OBJECTIVE: Extend the passage below on industry standards for oil and gas well safety, starting right after its last sentence.

DOCUMENT PASSAGE:

begin

Industry standards are critical to safety achievement. They represent best practices as determined by leading experts in the many disciplines that support oil and gas exploration and development. Another plus for standards is that, unlike regulations, they can be developed in a timely manner, particularly where there is an immediate need. However, industry mergers and streamlining have reduced the diversity of input, and some companies either do not participate or participate primarily to promote or protect their particular interest. The need for a consensus can also result in “lowest common denominator” outcomes that lack the necessary rigor.

Minerals Management Service (MMS) reviews indicated that cementing issues were the leading contributing factor to well control incidents between 1992 and 1996 (see chart below). On August 16, 2000, MMS challenged a new API cementing work group to improve zonal isolation, reduce the occurrence of sustained casing pressure, and prevent annular flow incidents before, during, and after cementing operations. Unfortunately, the standard was long delayed because of internal disagreements within the work group. Feedback indicated that some participants preferred a watered down, less rigorous version.

It is undisputed that the primary cement at Macondo failed to isolate hydrocarbons in the formation from the wellbore—that is, it did not accomplish zonal isolation. If the cement had set properly in its intended location, the cement would have prevented hydrocarbons from flowing out of the formation and into the well. The cement would have been a stand-alone barrier that would have prevented a blowout even in the absence of any other barriers (such as closed blowout preventer rams, drilling mud, and cement plugs).

Chief Counsel’s Report, National Commission on the BP Deepwater Horizon Oil Spill

API Standard 65-2, Isolating Potential Flow Zones During Well Construction, if completed in a timely manner and complied with would likely have prevented not only the Macondo disaster, but also the 2009 Montara blowout in Australia. (The Montara investigation hearings were covered extensively on this blog in 2010.) This important standard was ultimately finalized in a reactive manner after the Macondo well blew out.

end

DATASET EXTRACT:
begin

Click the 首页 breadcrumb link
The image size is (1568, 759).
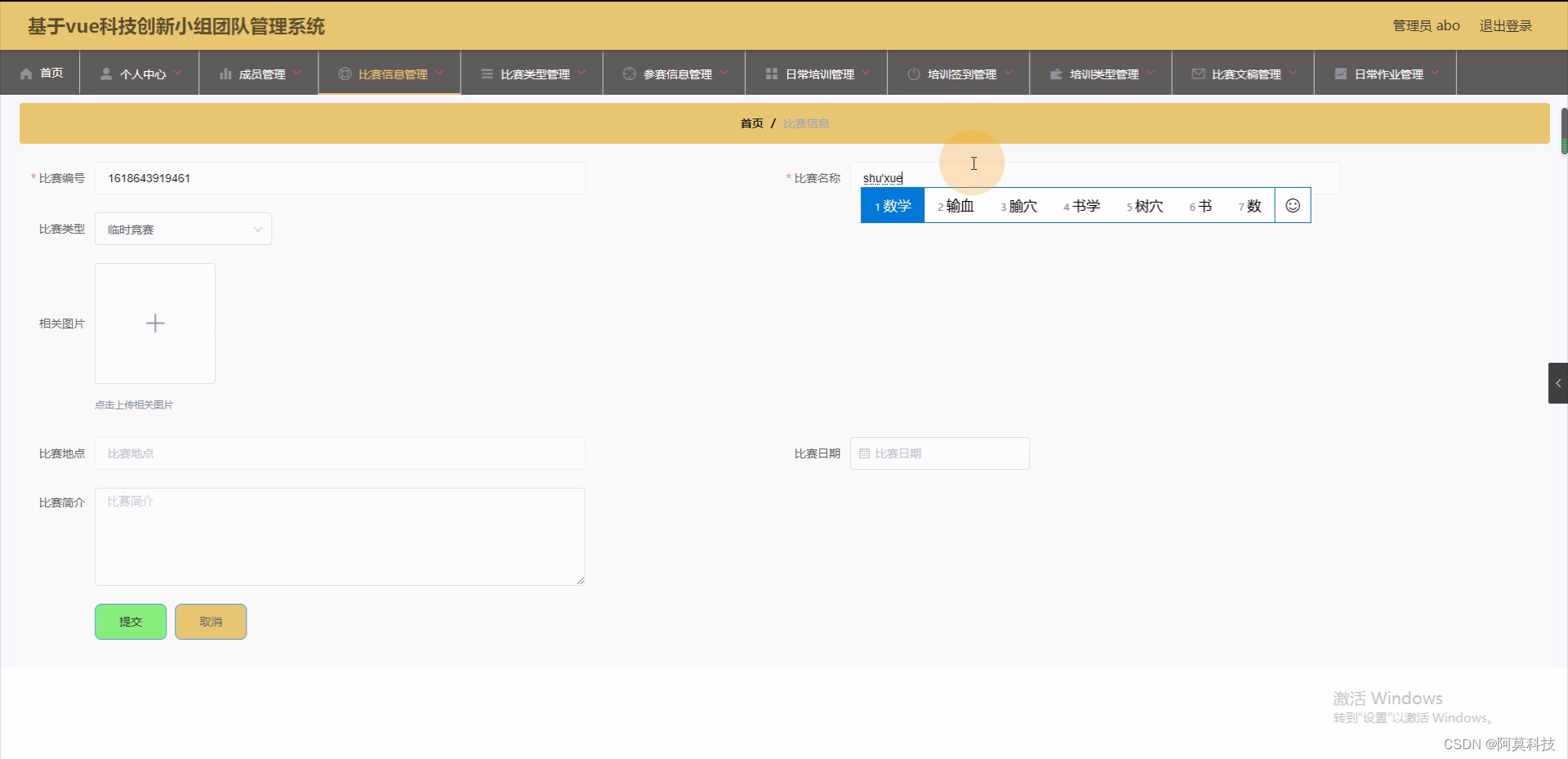[751, 123]
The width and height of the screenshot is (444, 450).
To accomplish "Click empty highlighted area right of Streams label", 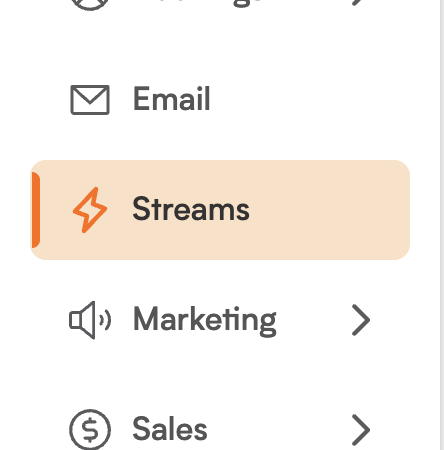I will [328, 210].
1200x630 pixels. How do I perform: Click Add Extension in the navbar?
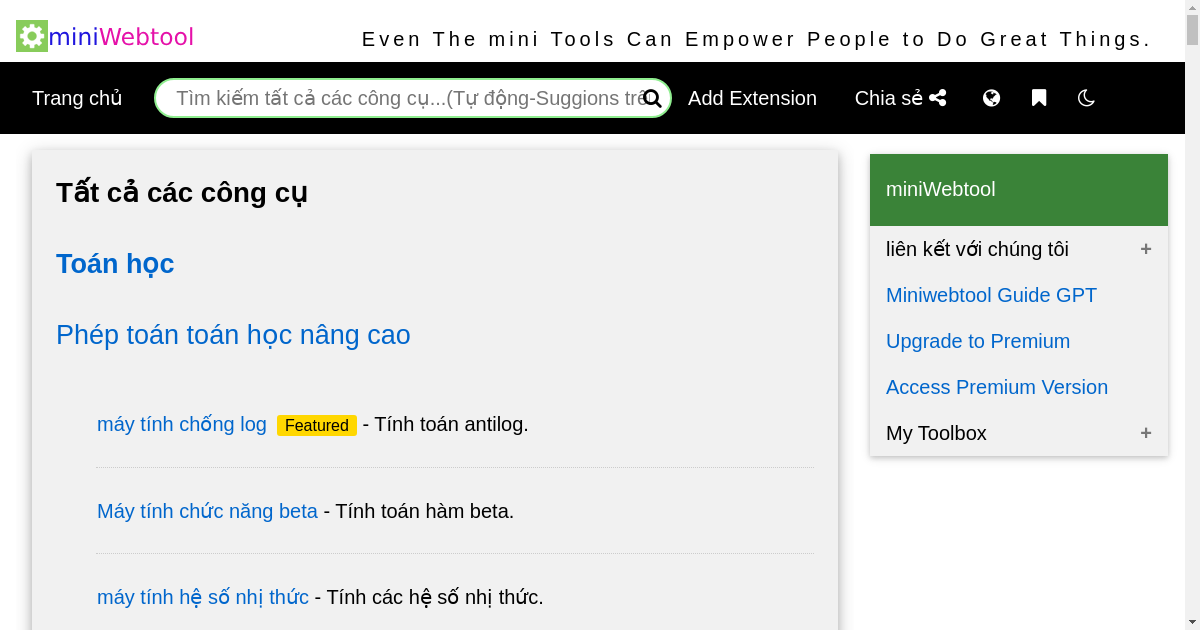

end

EXERCISE ANSWER:
Standard 65-2 focuses on the prevention of flow through or past barriers that are installed during well construction. A few key elements that are pertinent from a Macondo perspective:

  • Companies are required to perform a risk assessment prior to utilizing foamed cement and make sure that the results of this assessment are incorporated in the cementing plan. In setting the production casing on the Macondo well, foamed cement was used in an oil-based mud environment, destablizing the cement and contributing to the failure to isolate the highly productive oil reservoir.
  • The standard specifies float valve and cement requirements for the shoe track at the base of the casing, the Macondo failure point. (Weatherford float equipment failures were a common element to both the Montara and Macondo blowouts. Weatherford’s $75 million settlement with BP seems rather modest when one considers the magnitude of the damage costs.)
  • The framework in Annex D of the standard does a good job of outlining the questions that should be asked in conducting a cementing risk assessment. These issues identified in the Chief Counsel’s report, which includes an outstanding review of the technical and management issues associated with the cementing/zonal isolation of the Macondo reservoirs, should have been addressed by BP and their contractors before initiating the well suspension program:
    • narrow pore pressure/fracture gradient;
    • use of nitrogen foamed cement;
    • use of long string casing design;
    • short shoe track;
    • limited number of centralizers;
    • uncertainty regarding float conversion;
    • limited pre-cementing mud circulation;
    • decision not to spot heavy mud in rathole;
    • low cement volume;
    • low cement flow rate;
    • no cement evaluation log before temporary abandonment; and
    • temporary abandonment procedures that would severely underbalance the well and place greater stress than normal on the cement job.

Unfortunately, such an assessment was not conducted and critical operational decisions were made in a rash manner with the objective of saving time. We know the outcome – 11 lives lost, massive pollution, and enormous social costs

Despite making multiple changes over the last nine days before the blowout, the Macondo team did not formally analyze the risks that its temporary abandonment procedures created. The Macondo team never asked BP experts such as subsea wells team leader Merrick Kelley about the wisdom of setting a surface cement plug 3,000 feet below the mudline to accommodate setting the lockdown sleeve or displacing 8,300 feet of mud with seawater without first installing additional physical barriers. It never provided rig personnel a list of potential risks associated with the plan or instructions for mitigating those risks.

Almost every decision the Chief Counsel’s team identified as having potentially contributed to the blowout occurred during the execution phase.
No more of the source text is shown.